I have a delemma! I live in Florida and my bedroom is in the high 80 degree range for approx a month.
The story begins with my Model 4TTV8036A1000BA variable speed not working at all.
Err 184.08 Err 181.11 Err 177.04.

I have had several HVAC companies over which I can explain latter. 
Opinion 1. Bad inverter board DRV03690 or DRV02613

The company tried to order the board but it was on back order with other customers for months with no known date for arrival

The same ac company sent another tech just to make sure it was the board.and the second tech from the same company said

Opinion 2. Its not your inverter, your have a freon leak in upstairs inside house air handler. The pressures read normal but I added 2 units of freon and it started so I am right.

A week latter it stopped working again and the company sent another tech who said: its not the inverter board, its not a leak its the compressor. 

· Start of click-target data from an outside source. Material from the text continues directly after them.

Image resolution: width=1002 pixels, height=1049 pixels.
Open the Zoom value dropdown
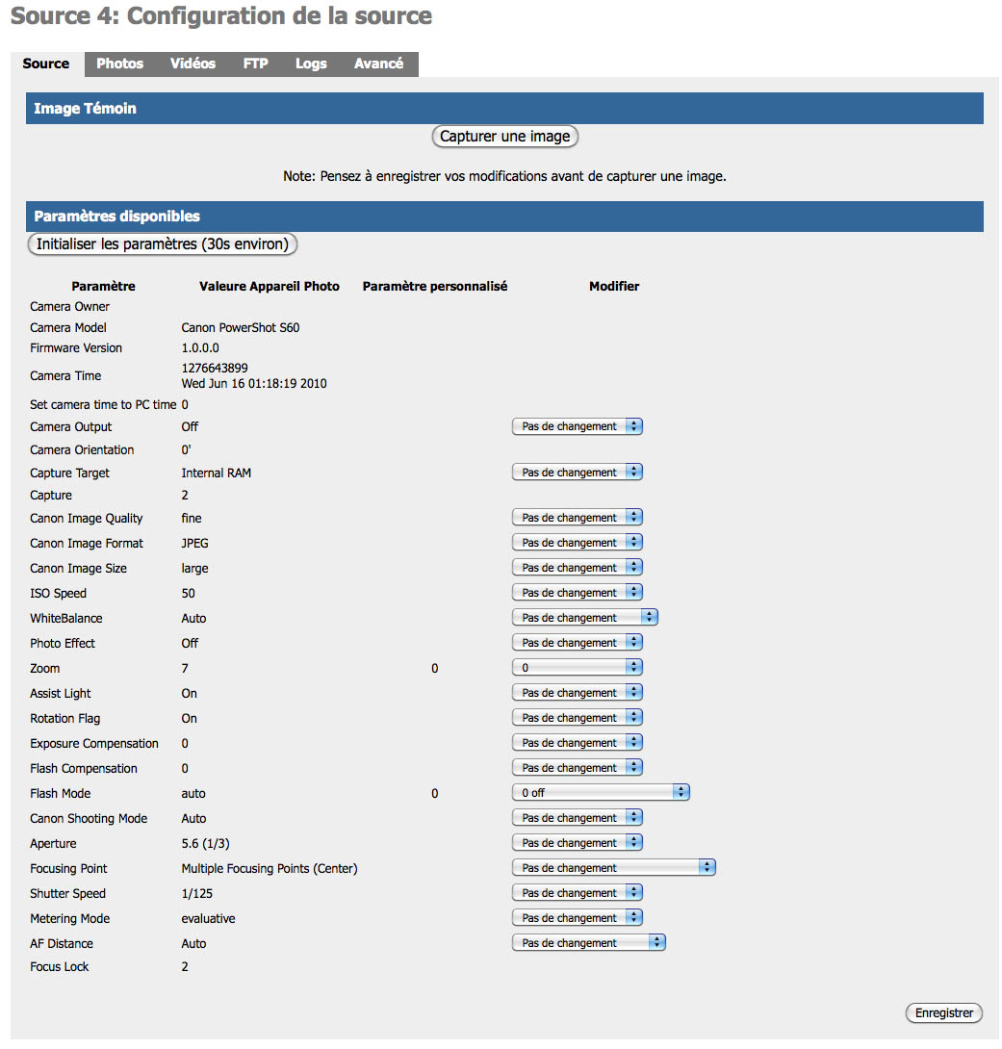pyautogui.click(x=577, y=668)
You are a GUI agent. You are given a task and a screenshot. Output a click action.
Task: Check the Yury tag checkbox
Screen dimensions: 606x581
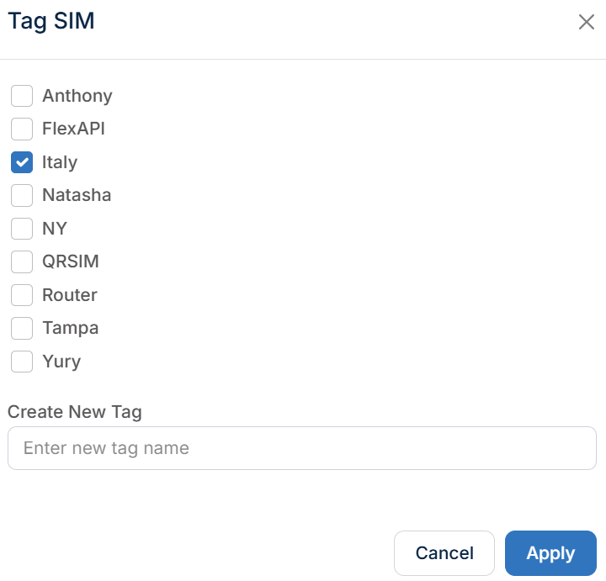click(x=22, y=362)
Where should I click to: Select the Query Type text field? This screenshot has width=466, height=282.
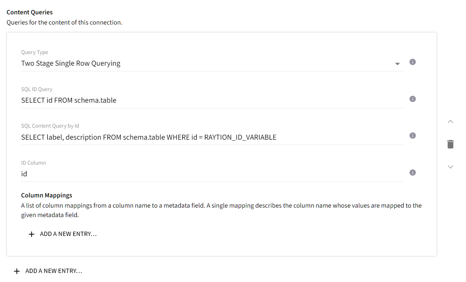pyautogui.click(x=151, y=63)
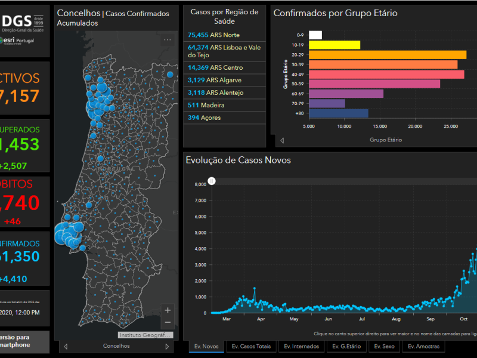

So I had a second company look at it who said it was the Inverter board and so I had a third company come out who said it was the compressor

All these companies are reputable. At this point they are literally arguing compresssor vs inverter board and I must add one can not even get inverter board (I am under warrantee) .

Some times the compressor makes a funny rapid knocking noise and I thought from a laymans view this would mean its the compressor thats bad but the other company tells me a bad inverter can cause this noise.

I am hot, desperate, frustrated and lost. How do I even get an inverter if the manufacturer has none. Should I just take a crap shoot and put in a new compressor dispite the disagreement between companies. 

Sorry for this rant especially as a new member


----------